**Provided records:**
== Segment start ==
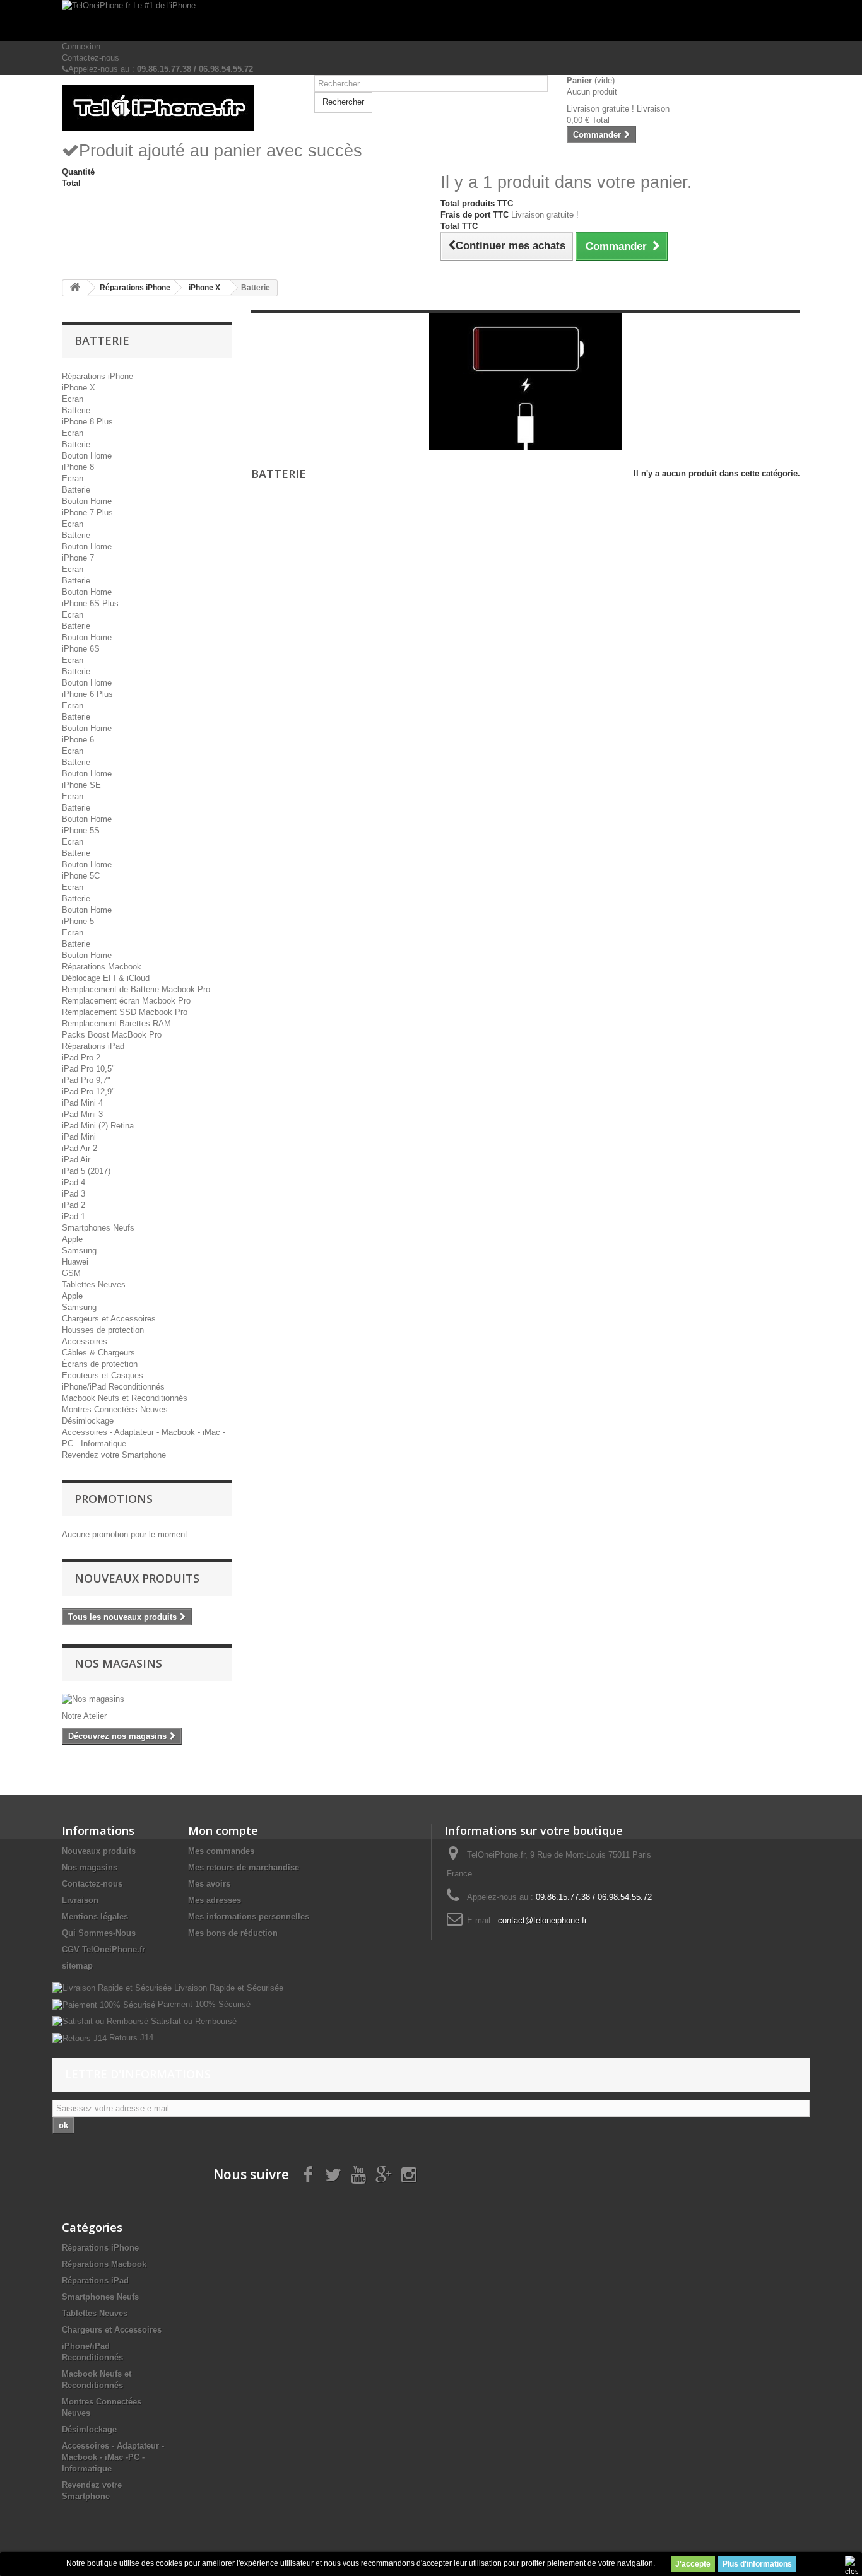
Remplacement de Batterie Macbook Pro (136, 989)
== Segment end ==
== Segment start ==
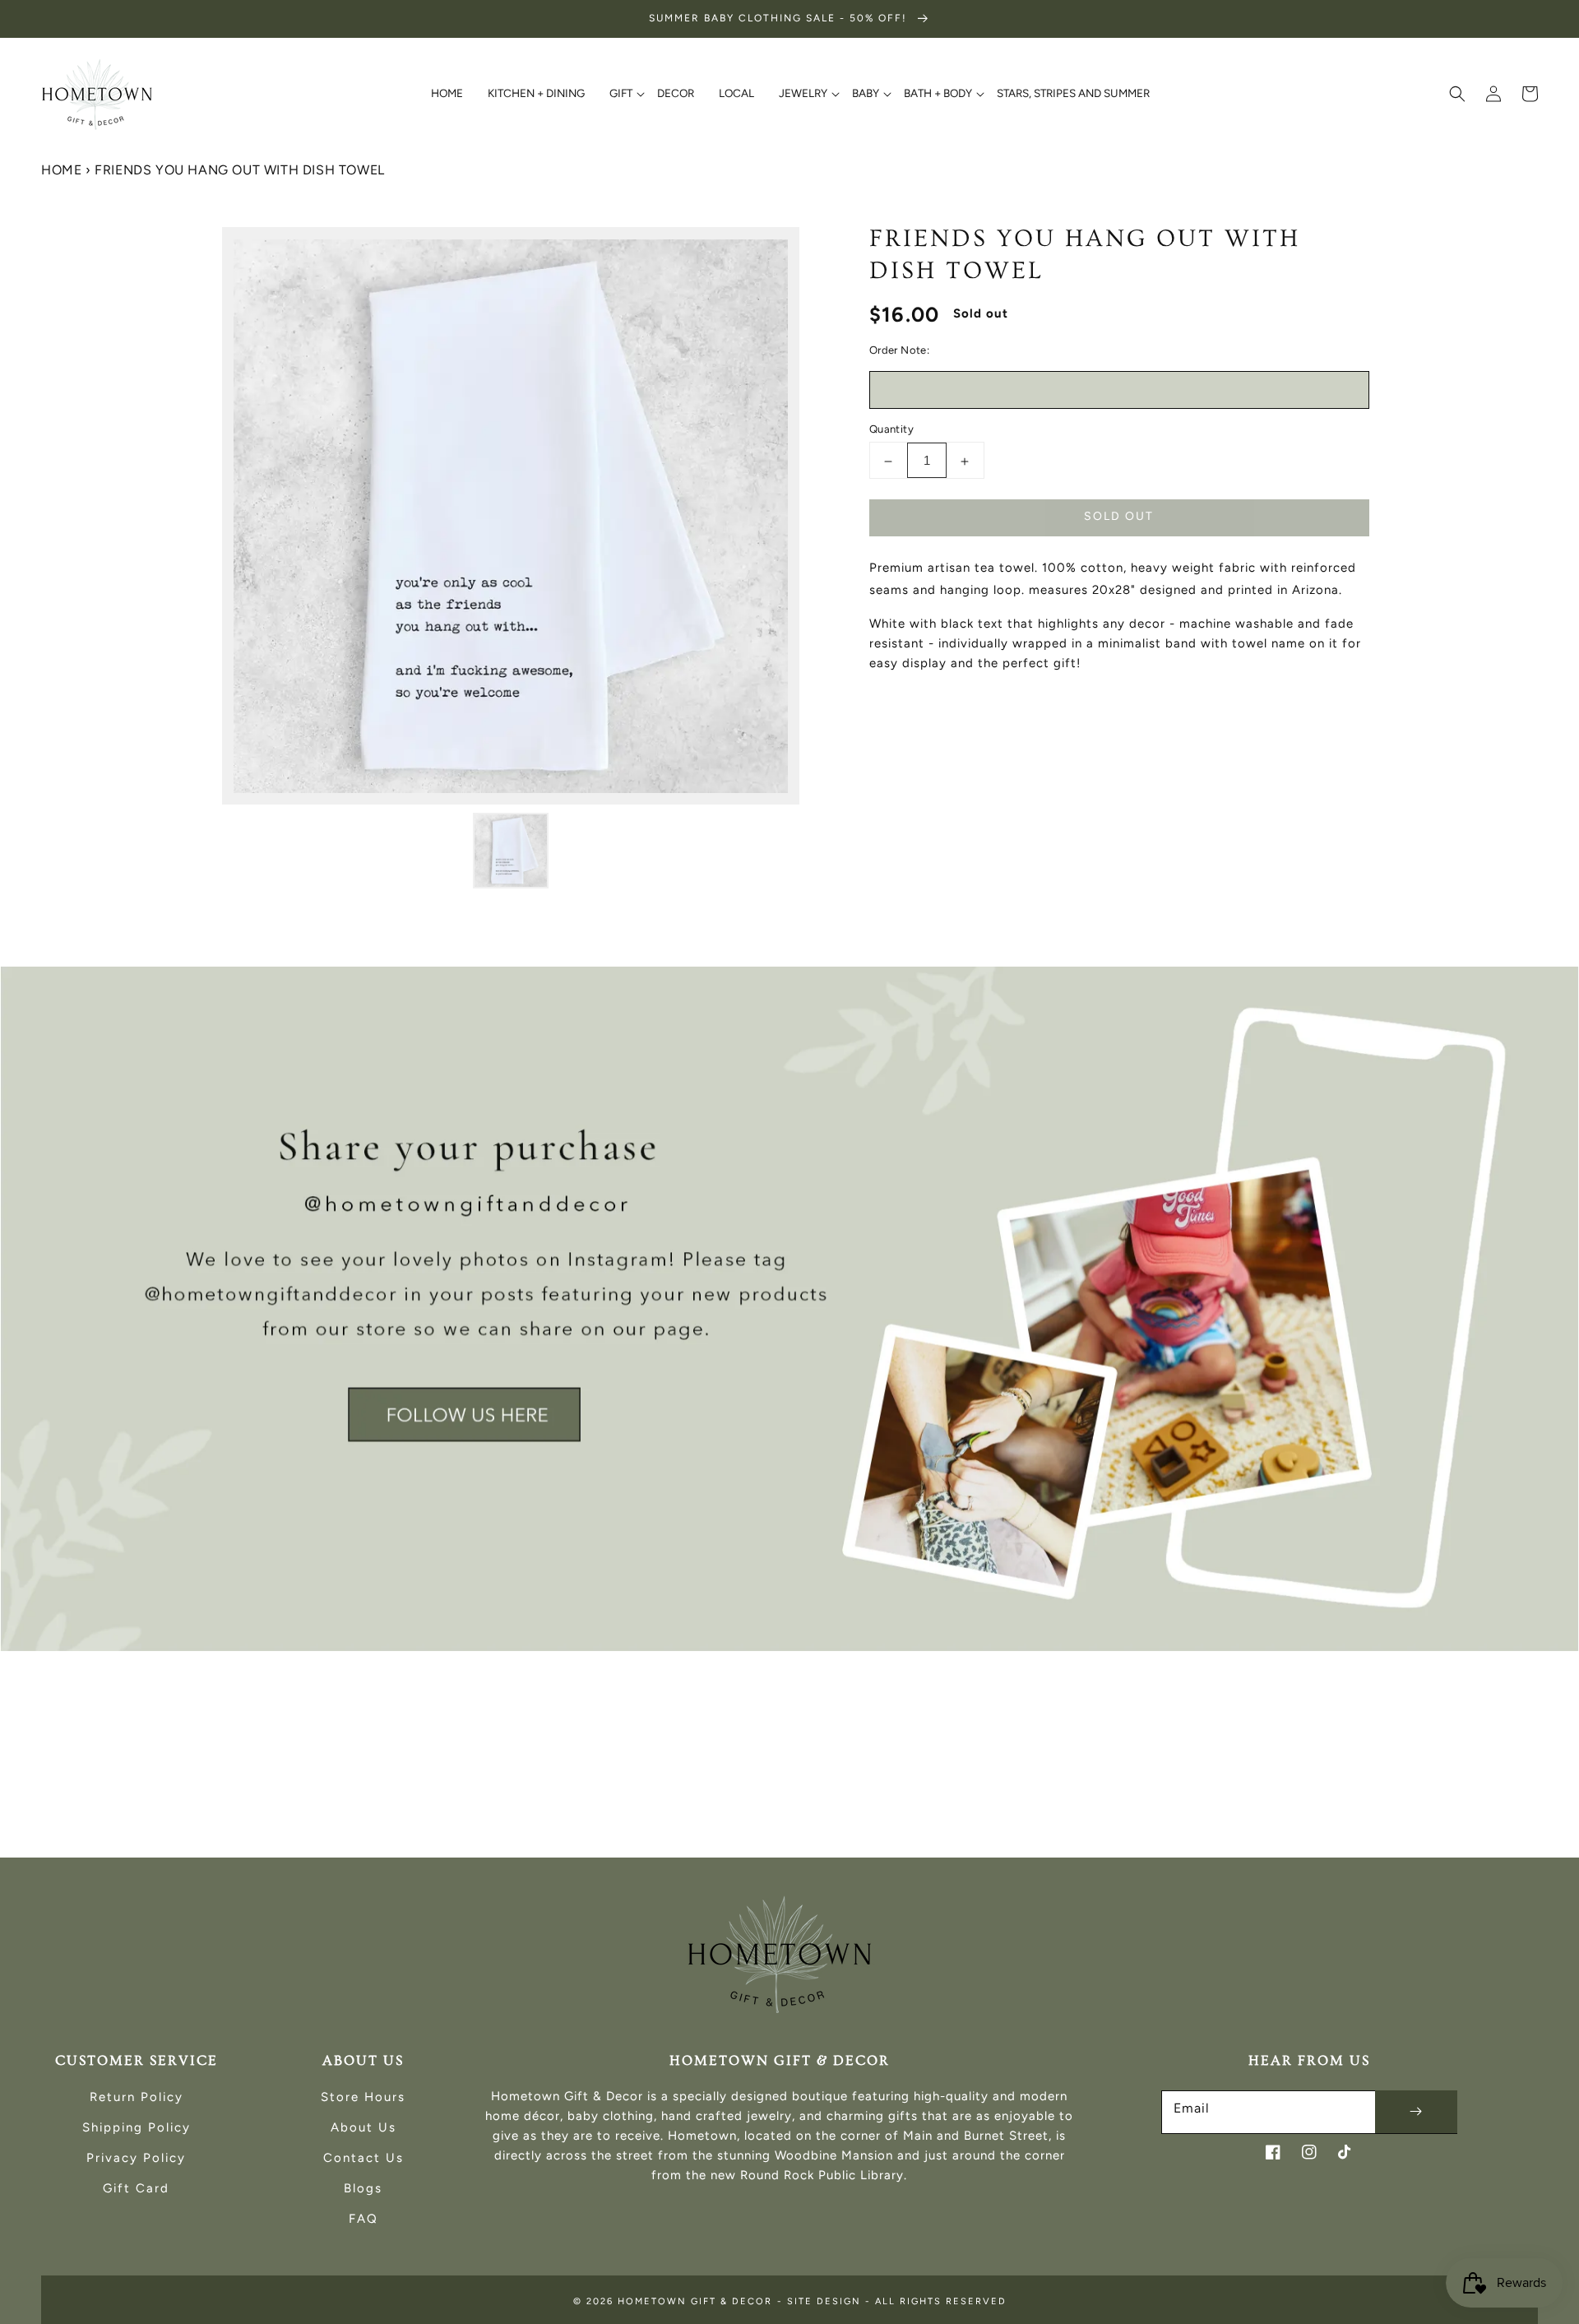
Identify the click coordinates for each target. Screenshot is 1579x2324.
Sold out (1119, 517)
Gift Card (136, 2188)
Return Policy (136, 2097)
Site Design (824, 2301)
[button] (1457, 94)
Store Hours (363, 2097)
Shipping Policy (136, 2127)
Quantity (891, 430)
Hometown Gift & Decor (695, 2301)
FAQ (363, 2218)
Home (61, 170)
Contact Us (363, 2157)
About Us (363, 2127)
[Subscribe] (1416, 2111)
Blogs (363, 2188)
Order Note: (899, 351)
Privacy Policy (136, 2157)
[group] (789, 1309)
== Segment end ==
**Task to complete:** Find the lines above that contain the word "Policy" and copy each one.

**Response to the exercise:**
Return Policy (136, 2097)
Shipping Policy (136, 2127)
Privacy Policy (136, 2157)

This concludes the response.